Notice: Actual probably isn’t enough

03/02/2011

Most construction projects have notice requirements requiring notice to be given to the other side, in writing, at specific times, to specific persons, and including specific information. The reality, though, is that construction projects move quickly and lend themselves to focusing upon construction and not administration. Unfortunately, though, this can lead to problems down the road when disputes need resolution.

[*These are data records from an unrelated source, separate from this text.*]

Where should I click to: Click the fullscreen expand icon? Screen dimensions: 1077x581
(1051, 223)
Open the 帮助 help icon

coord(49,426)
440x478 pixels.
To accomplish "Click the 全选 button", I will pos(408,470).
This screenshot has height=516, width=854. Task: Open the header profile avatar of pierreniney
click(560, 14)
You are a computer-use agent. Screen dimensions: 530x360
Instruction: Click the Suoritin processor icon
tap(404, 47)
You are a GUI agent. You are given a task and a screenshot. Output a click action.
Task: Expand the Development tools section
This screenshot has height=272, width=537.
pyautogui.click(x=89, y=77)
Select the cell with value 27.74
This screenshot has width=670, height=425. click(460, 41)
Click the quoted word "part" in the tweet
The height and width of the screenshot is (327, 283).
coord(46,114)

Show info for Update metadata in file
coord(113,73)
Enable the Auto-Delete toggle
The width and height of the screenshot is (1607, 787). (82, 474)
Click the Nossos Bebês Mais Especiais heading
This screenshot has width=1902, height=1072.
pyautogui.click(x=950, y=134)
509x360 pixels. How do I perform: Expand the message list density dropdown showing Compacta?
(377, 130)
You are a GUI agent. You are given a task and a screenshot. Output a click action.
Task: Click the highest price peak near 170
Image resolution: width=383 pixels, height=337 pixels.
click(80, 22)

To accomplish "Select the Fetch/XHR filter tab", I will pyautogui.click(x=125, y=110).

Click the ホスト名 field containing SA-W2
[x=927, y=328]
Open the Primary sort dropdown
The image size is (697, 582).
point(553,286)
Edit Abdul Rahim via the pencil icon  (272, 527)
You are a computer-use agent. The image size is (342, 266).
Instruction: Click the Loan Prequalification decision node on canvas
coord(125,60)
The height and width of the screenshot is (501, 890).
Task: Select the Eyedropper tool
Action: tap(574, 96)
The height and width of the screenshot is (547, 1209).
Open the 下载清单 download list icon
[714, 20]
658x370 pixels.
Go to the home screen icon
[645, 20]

Virginia courts generally incorporate contracts as they are written. As a result, courts will not typically rewrite terms or allow parties to avoid conditions to which they agreed in their contracts. As a result, failure to comply with notice requirements can void otherwise valid claims.

Because this can create harsh results, courts have sometimes tempered this result by finding that when another party has actual notice, however obtained, that actual notice is legally sufficient even if not totally compliant with the contract requirements. Virginia courts have done the same, but have not expanded this to public projects because of the doctrine of sovereign immunity.

That is the legal principle that precludes suit against the state or its public bodies unless there is a statute specifically allowing suit. Public bodies partially waive sovereign immunity under statutes allowing them to sue and be sued; however, recent ruling by the Virginia Supreme Court holds that this partial waiver does not extend to the waiver of contractual notice requirements.

To the contrary, the court dismissed a contractor’s claims because the contractor failed to comply with the contract’s notice requirements, even though the public body had actual notice of the claims. Unfortunately, this result disregards the reality of construction projects, where the focus is on getting the job done and not the paperwork.

The takeaway point is that you always disregard specific contractual provisions at your own risk. While courts sometime can and do use their equity (fairness) power to help avoid unfair results, that is not always the case, and recent case law confirms is not available to avoid contractual notice requirements imposed by a public body.